Defendants contend that they must be held harmless under Columbia's waiver provision for claims based on breach of the duty of care. Plaintiffs argue that their duty of care claims are based not on gross negligence, but rather on reckless and intentional acts or omissions, and thus are not precluded by the waiver provision. Plaintiffs' claims of "reckless or intentional breach of the duty of care" do not fit easily into the terminology of Delaware corporate law, however. Indeed, Delaware courts do not discuss a breach of the duty of care in terms of a mental state more culpable than gross negligence. Rather, allegations of intentional or reckless director misconduct are more commonly characterized as either a breach of the duty of loyalty or a breach of the duty of good faith. See, e.g., Emerald Partners v. Berlin, No. Civ. A. 9700, 2001 WL 115340, at *25 n. 63 (Del.Ch. Feb. 7, 2001) (discussing plaintiff's duty of good faith arguments based on allegations of reckless and intentional director misconduct). Thus, while it is true that duty of care claims alleging only grossly negligent conduct are precluded by a § 102(b)(7) waiver provision, it appears that duty of care claims based on reckless or intentional misconduct are not. As one treatise explained:

Whether the statute would protect a director against reckless acts is not altogether clear. To the extent that recklessness involves a conscious disregard of a known risk, it could be argued that such an approach is not one taken in good faith and thus could not be liability exempted under the new statute. On the other hand, to the extent that the conduct alleged to be reckless is predicated solely on allegations of sustained inattention to the duty it is arguable whether such conduct is "grossly negligent," but not conduct amounting to bad faith.


We construe plaintiffs' complaint as alleging a breach of the directors' duty of good faith for the purposes of determining whether plaintiffs' claims are precluded by Columbia's waiver-of-liability provision. Under Delaware law, the duty of good faith may be breached where a director consciously disregards his duties to the corporation, thereby causing its stockholders to suffer. See Nagy v. Bistricer, No. Civ. A. 18017, 2000 WL 1759860, at *3 n. 2 (Del.Ch. Nov. 22, 2000). Here, Plaintiffs accuse the directors not merely of "sustained inattention" to their management obligations, but rather of "intentional ignorance of" and "willful blindness" to "red flags" signaling fraudulent practices throughout Columbia. Accordingly, regardless of how plaintiffs style their duty of care claims, we find that they have alleged a conscious disregard of known risks, which conduct, if proven, cannot have been undertaken in good faith. Thus, we hold that plaintiffs' claims are not precluded by Columbia's § 102(b)(7) waiver provision. See 8 DEL. CODE ANN. § 102(b)(7)(ii) (exempting "acts or omissions not in good faith or which involve intentional misconduct" from waiver provision's protection).

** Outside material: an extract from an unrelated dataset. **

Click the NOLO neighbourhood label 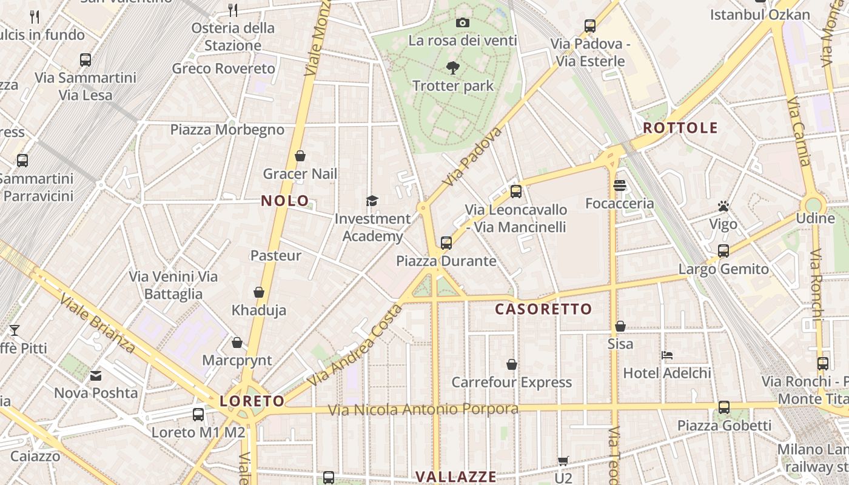click(285, 201)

The Delaware Court of Chancery's recent decision in Emerald Partners v. Berlin, No. Civ. A. 9700, 2001 WL 115340 (Del.Ch. Feb. 7, 2001), is distinguishable from this case. In Emerald Partners, the plaintiff attempted to avoid the corporation's § 102(b)(7) waiver provision by arguing that the directors breached their duty of good faith. Vice Chancellor Jacobs rejected this argument, finding that the plaintiff had offered no evidence that the directors behaved with intentional or reckless indifference. See id. at *25-27. While the claims in this case appear superficially similar to those in Emerald Partners, we note that, here, plaintiffs have set forth particularized factual statements which, if proven, would establish a breach of the duty of good faith. This is all plaintiffs are required to do at this pre-trial stage in the litigation. See Brehm, 746 A.2d at 254. Cf. Emerald Partners, 2001 WL 115340, at *1 ("This is the post-trial decision of the Court on the merits of the claims and defenses.").